I’m an early career independent researcher who graduated in Economics at University of Cambridge in 2019. I’m part of Modeling Cooperation, a team of independent researchers who work to build computational models and software tools for understanding the consequences of competition in transformative AI. We’ve previously investigated the consequences of a Windfall Clause in a model of AI Existential Safety (under review, see preprint on arXiv at: https://arxiv.org/abs/2108.09404). My current work focuses on building a model to explore policies to promote more resources for AI Safety research.
In October I’m starting a PhD at Teeside University on “Understanding dynamics of AI Safety development through behavioural and network modelling”.
This is super cool work, David and Zoe!
It’s rare to see LLM games that contain this much structure (you have a discrete set of actions which update a world state, and even a bunch of shocks). The other thing I was impressed by is the three different LLM judges. Looking forward to seeing more visualisations.
I have a few questions.
Were any challenges to getting the judges to behave reliably?
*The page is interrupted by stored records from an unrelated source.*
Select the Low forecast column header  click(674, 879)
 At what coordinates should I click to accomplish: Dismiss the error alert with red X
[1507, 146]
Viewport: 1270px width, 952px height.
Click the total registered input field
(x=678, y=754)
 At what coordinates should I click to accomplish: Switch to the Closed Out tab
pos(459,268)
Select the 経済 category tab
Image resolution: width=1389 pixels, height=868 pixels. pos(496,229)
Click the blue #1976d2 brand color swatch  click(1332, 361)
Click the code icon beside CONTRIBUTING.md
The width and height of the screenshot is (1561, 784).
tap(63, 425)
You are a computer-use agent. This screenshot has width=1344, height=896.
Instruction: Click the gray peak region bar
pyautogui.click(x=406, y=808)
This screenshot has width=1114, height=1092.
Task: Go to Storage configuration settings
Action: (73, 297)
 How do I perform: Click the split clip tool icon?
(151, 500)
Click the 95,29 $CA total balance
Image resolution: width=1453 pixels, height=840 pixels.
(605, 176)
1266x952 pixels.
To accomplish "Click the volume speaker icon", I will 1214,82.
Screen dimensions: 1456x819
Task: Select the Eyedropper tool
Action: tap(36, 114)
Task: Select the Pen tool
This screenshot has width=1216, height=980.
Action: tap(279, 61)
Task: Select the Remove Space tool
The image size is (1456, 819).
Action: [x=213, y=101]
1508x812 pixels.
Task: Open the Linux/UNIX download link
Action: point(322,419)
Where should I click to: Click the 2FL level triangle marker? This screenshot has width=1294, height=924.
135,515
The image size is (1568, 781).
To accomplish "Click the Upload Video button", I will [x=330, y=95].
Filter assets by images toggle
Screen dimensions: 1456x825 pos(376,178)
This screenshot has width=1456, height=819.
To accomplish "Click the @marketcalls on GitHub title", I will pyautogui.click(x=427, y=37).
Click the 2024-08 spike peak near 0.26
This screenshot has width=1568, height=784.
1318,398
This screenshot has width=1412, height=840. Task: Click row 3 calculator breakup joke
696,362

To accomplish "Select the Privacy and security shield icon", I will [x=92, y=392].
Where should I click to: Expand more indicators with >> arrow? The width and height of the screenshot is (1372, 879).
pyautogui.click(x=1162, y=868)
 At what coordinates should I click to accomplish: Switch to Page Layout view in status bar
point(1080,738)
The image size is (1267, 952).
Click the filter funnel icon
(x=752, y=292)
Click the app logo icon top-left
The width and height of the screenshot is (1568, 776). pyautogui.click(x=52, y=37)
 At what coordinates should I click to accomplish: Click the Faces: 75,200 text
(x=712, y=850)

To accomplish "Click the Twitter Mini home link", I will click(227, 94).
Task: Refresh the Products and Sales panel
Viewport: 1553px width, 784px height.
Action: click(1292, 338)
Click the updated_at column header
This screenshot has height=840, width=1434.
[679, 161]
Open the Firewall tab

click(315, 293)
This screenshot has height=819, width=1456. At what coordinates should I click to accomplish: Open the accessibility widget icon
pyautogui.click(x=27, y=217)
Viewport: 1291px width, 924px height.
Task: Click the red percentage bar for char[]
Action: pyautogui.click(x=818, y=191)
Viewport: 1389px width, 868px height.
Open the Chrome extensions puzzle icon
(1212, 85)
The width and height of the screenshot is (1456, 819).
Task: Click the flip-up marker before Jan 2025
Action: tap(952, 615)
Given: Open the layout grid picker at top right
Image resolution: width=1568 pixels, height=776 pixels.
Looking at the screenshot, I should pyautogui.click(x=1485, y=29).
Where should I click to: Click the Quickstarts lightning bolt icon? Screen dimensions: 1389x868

You mentioned seeing if there were stable ways for players to coordinate on AI alignment in the face of competitive pressure. From your work so far do you have any ideas about hypotheses or interventions that you would want to try?
I’m curious as to how the competitive dynamics are captured. Are you drawing upon any models of AI race dynamics? (e.g. Armstrong et al. 2016, Han et al. 2020, Stafford et al. 2022). Also, have you seen the Intelligence Rising paper by Avin et al. 2024? I’m wondering whether you’ve seen behaviours similar to what they’ve seen in their workshops?